[Stored items]

:::::

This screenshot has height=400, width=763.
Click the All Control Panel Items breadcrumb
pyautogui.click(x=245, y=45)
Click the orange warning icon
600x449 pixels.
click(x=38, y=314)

:::::

Assignment: Exactly as written, please output every entry.

Expected output:
This screenshot has height=400, width=763.
Click the All Control Panel Items breadcrumb
pyautogui.click(x=245, y=45)
Click the orange warning icon
600x449 pixels.
click(x=38, y=314)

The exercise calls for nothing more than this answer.